### EXERCISE REQUIREMENTS
Count the lines in the listing below that contain the string "width", treating uppercase and lowercase as different. Reply with the number alone.

↓

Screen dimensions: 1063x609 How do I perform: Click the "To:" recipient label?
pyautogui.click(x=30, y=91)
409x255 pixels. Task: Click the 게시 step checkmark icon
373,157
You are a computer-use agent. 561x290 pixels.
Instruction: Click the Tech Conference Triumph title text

↑
↓

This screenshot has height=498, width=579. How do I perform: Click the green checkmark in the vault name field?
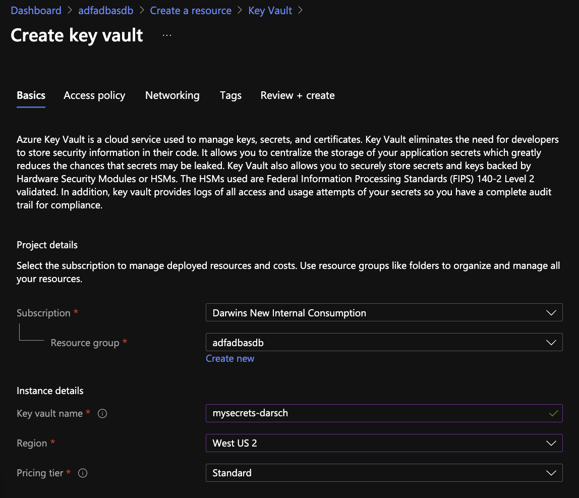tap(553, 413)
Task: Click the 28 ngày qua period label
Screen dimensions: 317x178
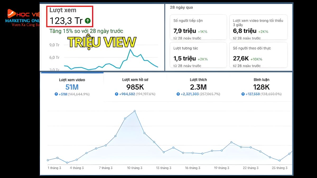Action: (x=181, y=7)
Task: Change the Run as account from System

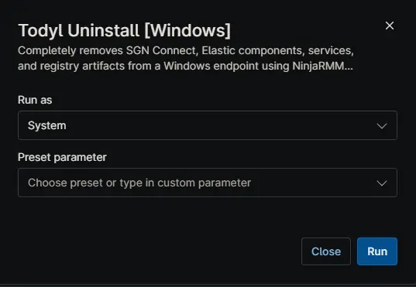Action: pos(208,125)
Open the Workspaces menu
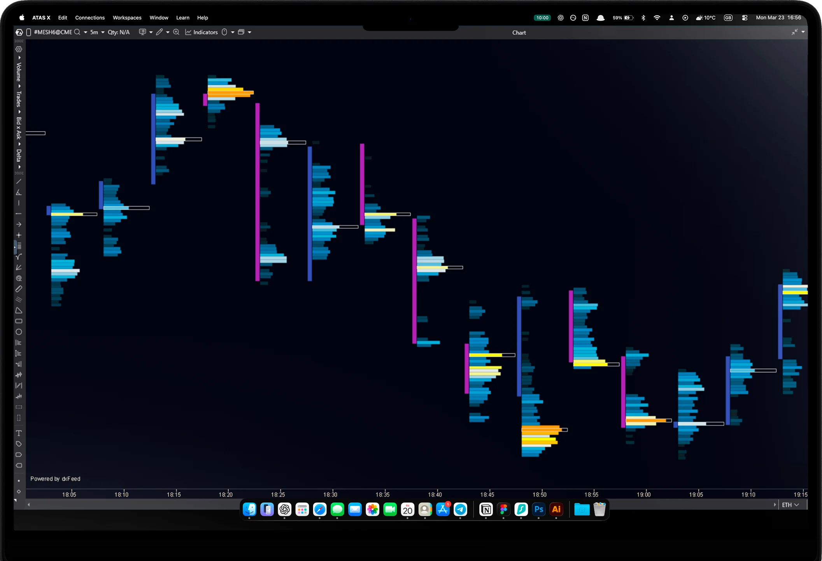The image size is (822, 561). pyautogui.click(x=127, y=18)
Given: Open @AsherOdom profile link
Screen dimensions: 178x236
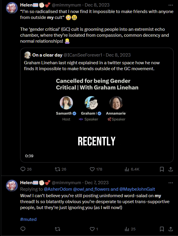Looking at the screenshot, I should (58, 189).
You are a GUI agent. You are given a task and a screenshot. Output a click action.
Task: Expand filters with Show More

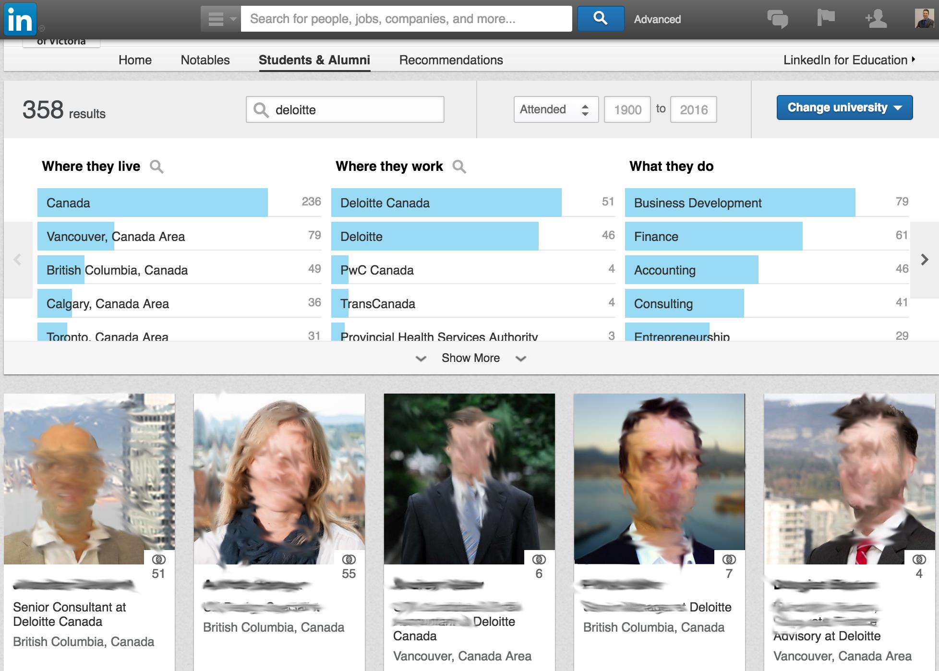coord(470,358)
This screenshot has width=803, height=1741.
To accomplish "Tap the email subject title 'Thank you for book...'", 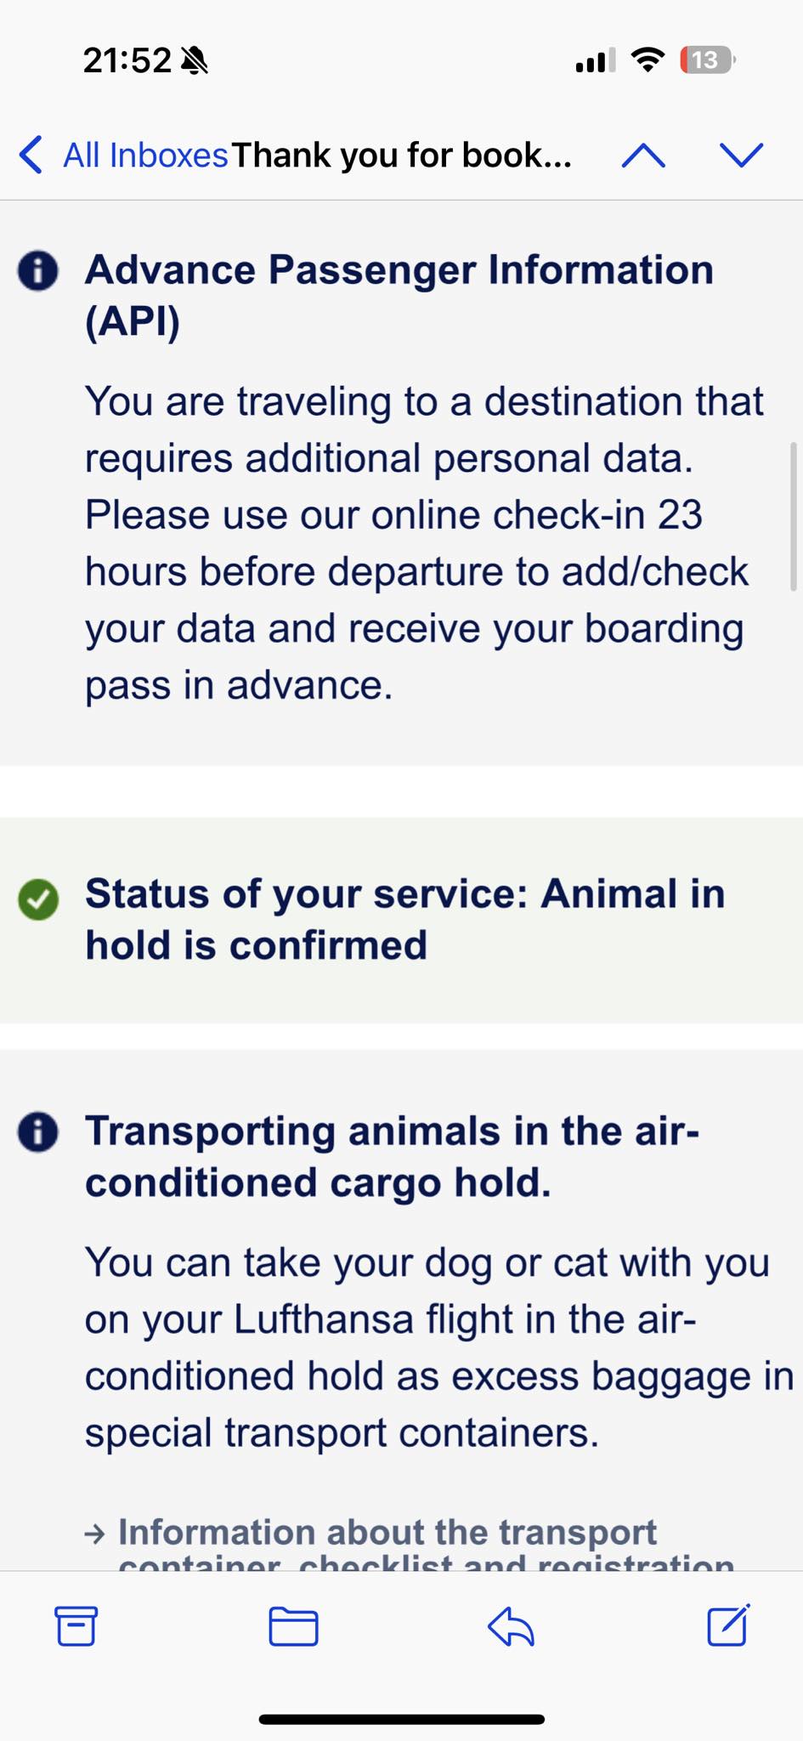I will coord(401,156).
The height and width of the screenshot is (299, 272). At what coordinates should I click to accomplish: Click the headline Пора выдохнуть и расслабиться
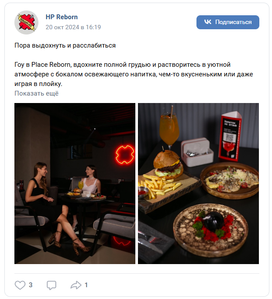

↑
↓

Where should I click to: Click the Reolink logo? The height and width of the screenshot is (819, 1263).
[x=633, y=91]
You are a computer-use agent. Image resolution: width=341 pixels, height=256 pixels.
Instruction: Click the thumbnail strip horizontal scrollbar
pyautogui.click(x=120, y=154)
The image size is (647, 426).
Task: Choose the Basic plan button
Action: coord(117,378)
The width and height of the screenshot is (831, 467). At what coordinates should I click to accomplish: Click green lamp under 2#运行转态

↑

### THE RESULT
6